→ **Stated goal**: Rewrite the entries below so that each occurrence of "icon" becomes "symbol", with everything else left as it is.

=== Listing ===

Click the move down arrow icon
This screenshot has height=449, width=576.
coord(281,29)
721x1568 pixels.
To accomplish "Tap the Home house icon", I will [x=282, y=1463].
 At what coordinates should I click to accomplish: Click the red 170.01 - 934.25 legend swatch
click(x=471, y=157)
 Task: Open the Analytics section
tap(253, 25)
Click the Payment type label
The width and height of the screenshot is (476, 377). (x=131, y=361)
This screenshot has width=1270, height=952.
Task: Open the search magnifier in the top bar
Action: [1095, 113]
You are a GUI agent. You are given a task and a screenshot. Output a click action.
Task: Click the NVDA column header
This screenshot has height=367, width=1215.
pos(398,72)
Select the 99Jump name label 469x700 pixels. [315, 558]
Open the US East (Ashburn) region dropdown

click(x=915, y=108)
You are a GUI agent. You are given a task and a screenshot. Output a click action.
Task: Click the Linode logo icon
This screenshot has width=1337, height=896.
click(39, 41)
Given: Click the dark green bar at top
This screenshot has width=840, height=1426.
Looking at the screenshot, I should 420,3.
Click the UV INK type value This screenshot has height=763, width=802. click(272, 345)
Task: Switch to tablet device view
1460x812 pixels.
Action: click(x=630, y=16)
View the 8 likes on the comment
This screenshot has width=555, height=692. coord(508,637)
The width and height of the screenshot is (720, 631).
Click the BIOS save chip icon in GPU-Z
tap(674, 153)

===

→ **Expected answer**:
Click the move down arrow symbol
This screenshot has height=449, width=576.
coord(281,29)
721x1568 pixels.
To accomplish "Tap the Home house symbol", I will [x=282, y=1463].
 At what coordinates should I click to accomplish: Click the red 170.01 - 934.25 legend swatch
click(x=471, y=157)
 Task: Open the Analytics section
tap(253, 25)
Click the Payment type label
The width and height of the screenshot is (476, 377). (x=131, y=361)
This screenshot has width=1270, height=952.
Task: Open the search magnifier in the top bar
Action: [1095, 113]
You are a GUI agent. You are given a task and a screenshot. Output a click action.
Task: Click the NVDA column header
This screenshot has height=367, width=1215.
pos(398,72)
Select the 99Jump name label 469x700 pixels. [315, 558]
Open the US East (Ashburn) region dropdown

click(x=915, y=108)
You are a GUI agent. You are given a task and a screenshot. Output a click action.
Task: Click the Linode logo symbol
This screenshot has width=1337, height=896.
click(39, 41)
Given: Click the dark green bar at top
This screenshot has width=840, height=1426.
Looking at the screenshot, I should 420,3.
Click the UV INK type value This screenshot has height=763, width=802. click(272, 345)
Task: Switch to tablet device view
1460x812 pixels.
Action: click(x=630, y=16)
View the 8 likes on the comment
This screenshot has width=555, height=692. coord(508,637)
The width and height of the screenshot is (720, 631).
Click the BIOS save chip symbol in GPU-Z
tap(674, 153)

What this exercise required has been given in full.